* WHAT IS NEEDED:
Rewrite the rows from the line containing "Viewport: 1296px width, 556px height." through the last row, replacing "edit button" with "edit control" and keeping everything else the same. Leave out the pictures.

Stored data:
::::

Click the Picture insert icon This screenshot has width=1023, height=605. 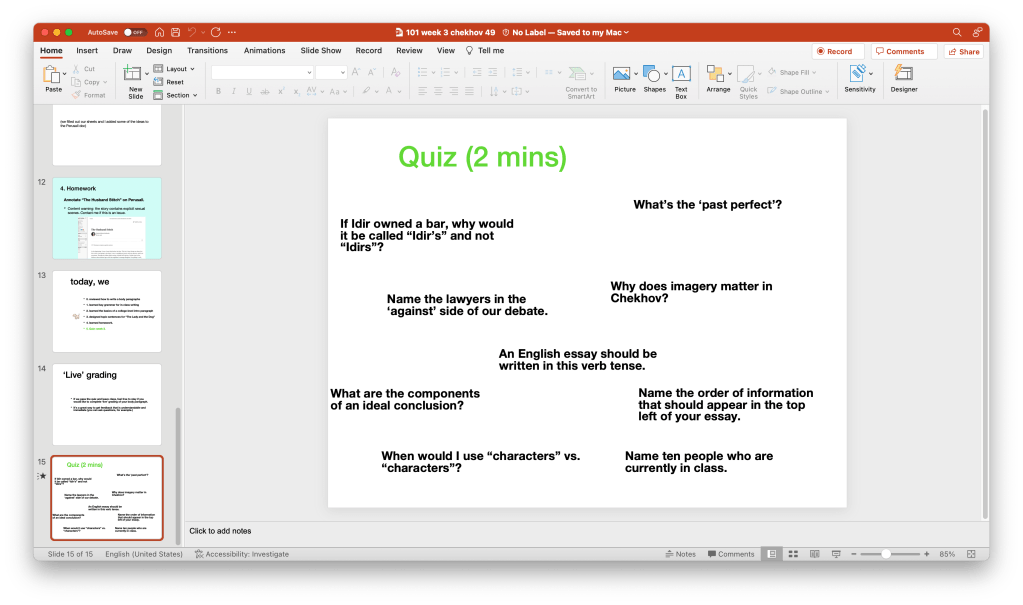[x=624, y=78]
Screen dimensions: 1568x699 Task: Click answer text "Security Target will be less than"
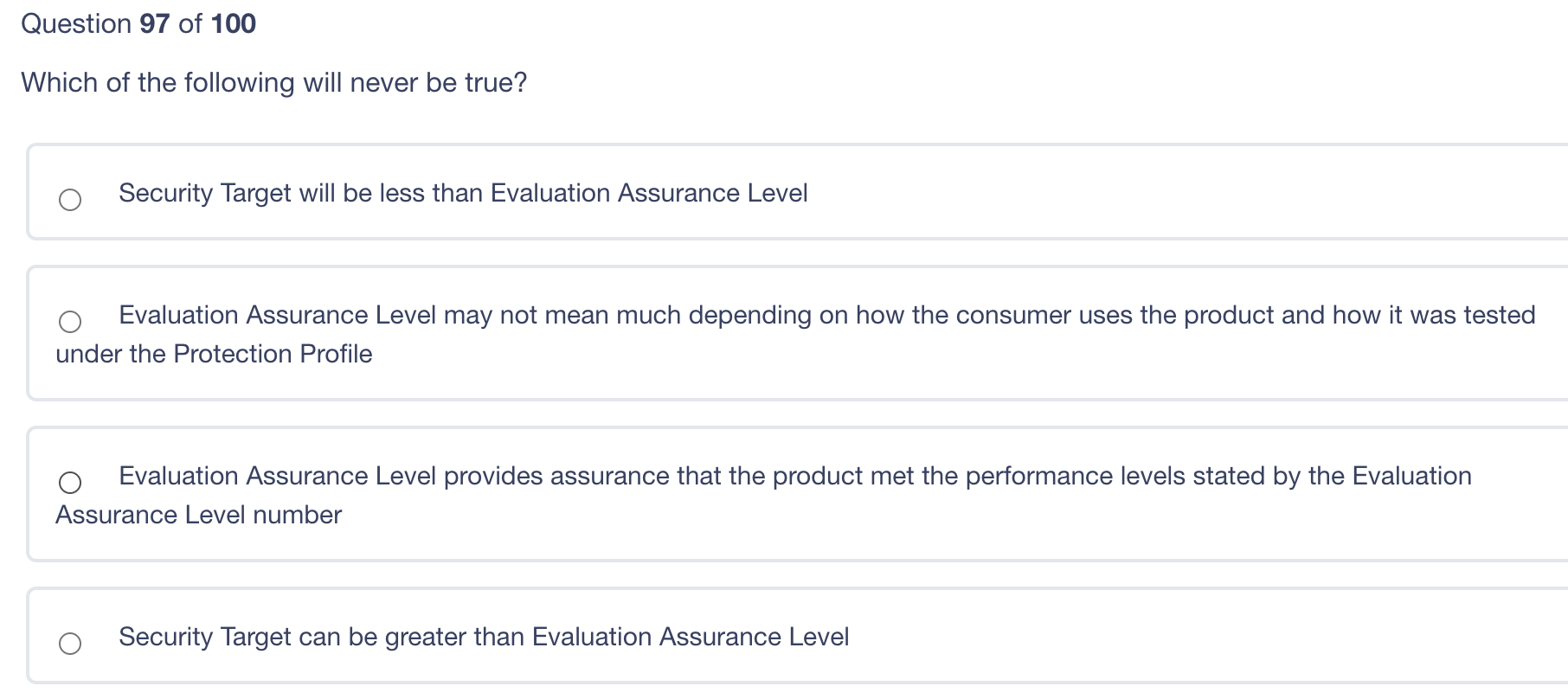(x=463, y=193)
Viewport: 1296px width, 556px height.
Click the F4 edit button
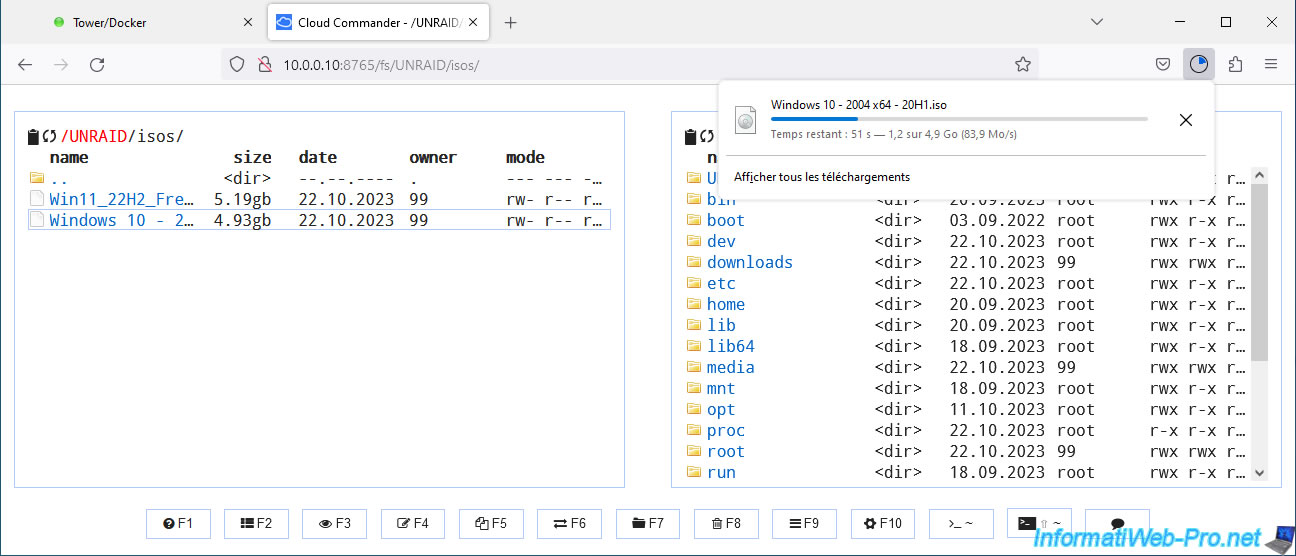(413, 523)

::::

* OUTPUT:
Viewport: 1296px width, 556px height.
Click the F4 edit control
(413, 523)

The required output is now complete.